Geologic History of the Park
All of northeastern Indiana, including the Fox Island Park area, has had a long and eventful geologic history that extends far into the distant past. About 570 million years ago, an inland sea began to encroach on the North American Continent, from the Appalachian area westward to the midcontinent. The sea was warm and shallow, and provided a favorable environment for enormous numbers of sea creatures. Fossil sponges, trilobites, brachiopods, snails, cephalopods, stromatoporoids, corals, and even fish can be found in Allen County and nearby counties in rocks deposited during the Silurian and Devonian Periods of the Paleozoic Era. Typical Silurian and Devonian rocks can be seen from the viewing stand of the Hanson Aggregates Quarry along Sandpoint Road.

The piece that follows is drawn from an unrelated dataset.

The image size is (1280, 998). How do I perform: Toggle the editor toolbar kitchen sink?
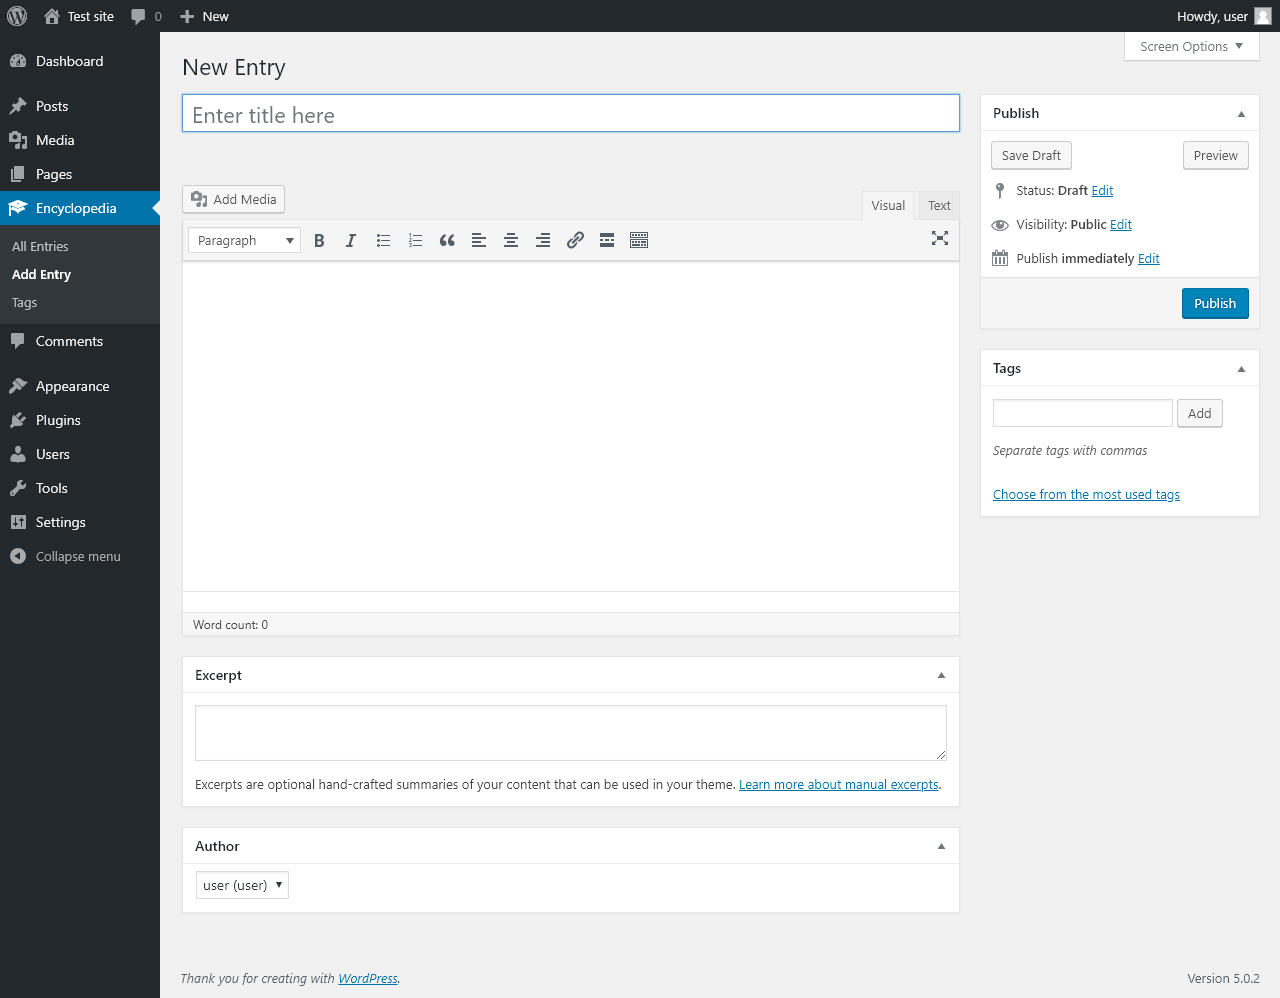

Younger rocks of the Paleozoic Era are found in southern Indiana, but nowhere in the State do we find rocks of the next younger major time unit, the Mesozoic Era. These missing rocks (which contain dinosaur remains elsewhere), either were never deposited as sediments in this area, or have since been removed by erosion, mostly by surface streams. Rocks of most of the next younger time division, the Tertiary Period of the Cenozoic Era, also are missing from the State of Indiana. Only one small exposure of very Late Tertiary sediments and fossils has been found in the Upper Midwest. Discovered in a quarry south of Marion in 1996, this is the only known occurrence of Tertiary sediments in this region.
The next geologic events recorded here took place during the latest part of the Cenozoic Era, the Quaternary Period, which consists mainly of the Pleistocene Ice Ages, but which also includes post-glacial time, commonly known as the Recent. During the Pleistocene, at least three major continental ice sheets advanced across the Paleozoic bedrock surface, which is approximately 50 feet beneath the land surface at Fox Island Park. The ice advances and melting left deposits of bouldery clay “till” from the ice itself, and glacial sand and gravel “outwash” from the meltwater streams. The sand dunes of the park were later shaped by the wind from sands exposed in the glacial outwash.
Geologic Features of The Park
The Fox Island Park and Nature Preserve rests in a low-lying area called the Wabash-Erie Sluiceway, because it lies between Wabash River drainage and Lake Erie drainage. Glacial sluiceways receive their name from miners’ “sluice boxes,” once used for separating gold from gravel. The Wabash-Erie Sluiceway is about two miles wide at the park, and extends all the way to Huntington, about 20 miles to the southwest. The sluiceway was eroded by meltwater derived from the most recent ice sheet that invaded this area, known as the Wisconsin Glacier. Its meltwater produced the ice-marginal St. Joseph and Ste. Marys Rivers, which then flowed through the sluiceway from Fort Wayne to Huntington, where the sluiceway stream was joined by another stream that today is called the headwaters of the Wabash River.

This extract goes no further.